* Activity *
In the records that follow, locate every line with "Image" and extract it.
++++++++++
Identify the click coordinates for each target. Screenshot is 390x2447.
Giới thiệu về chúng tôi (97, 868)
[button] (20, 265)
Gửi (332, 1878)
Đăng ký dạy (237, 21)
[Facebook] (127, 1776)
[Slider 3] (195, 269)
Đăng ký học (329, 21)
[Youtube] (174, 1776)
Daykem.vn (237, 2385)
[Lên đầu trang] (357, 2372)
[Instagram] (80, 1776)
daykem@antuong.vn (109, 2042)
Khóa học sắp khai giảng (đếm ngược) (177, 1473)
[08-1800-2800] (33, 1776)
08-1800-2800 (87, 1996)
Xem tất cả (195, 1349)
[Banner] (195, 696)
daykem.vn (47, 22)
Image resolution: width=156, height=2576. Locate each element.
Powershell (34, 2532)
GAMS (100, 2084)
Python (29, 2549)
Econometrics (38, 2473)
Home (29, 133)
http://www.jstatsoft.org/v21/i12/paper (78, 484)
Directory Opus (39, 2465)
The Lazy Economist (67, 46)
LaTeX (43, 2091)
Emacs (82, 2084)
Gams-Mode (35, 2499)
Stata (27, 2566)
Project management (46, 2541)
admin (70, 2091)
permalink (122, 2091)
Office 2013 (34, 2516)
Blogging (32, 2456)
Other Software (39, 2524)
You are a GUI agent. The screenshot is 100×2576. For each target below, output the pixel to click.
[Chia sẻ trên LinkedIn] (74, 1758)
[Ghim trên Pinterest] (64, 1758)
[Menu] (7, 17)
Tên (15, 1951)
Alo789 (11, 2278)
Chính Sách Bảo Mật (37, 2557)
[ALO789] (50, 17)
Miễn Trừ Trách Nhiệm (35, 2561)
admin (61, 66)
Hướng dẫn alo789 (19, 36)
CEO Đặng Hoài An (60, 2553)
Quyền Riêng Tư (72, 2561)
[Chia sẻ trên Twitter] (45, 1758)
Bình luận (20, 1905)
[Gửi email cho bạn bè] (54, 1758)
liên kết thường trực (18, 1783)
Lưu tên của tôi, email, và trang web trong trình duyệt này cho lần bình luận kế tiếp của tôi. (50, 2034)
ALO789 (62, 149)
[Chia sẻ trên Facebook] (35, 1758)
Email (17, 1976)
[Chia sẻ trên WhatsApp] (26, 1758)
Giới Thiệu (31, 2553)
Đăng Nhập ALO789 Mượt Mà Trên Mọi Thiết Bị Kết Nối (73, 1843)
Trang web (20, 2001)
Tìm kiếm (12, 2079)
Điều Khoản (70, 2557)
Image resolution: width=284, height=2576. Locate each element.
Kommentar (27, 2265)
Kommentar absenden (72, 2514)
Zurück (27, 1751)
++++++++++
* Written reply *
Image resolution: width=156, height=2576. Locate each element.
Image resolution: width=284, height=2576. Locate each element.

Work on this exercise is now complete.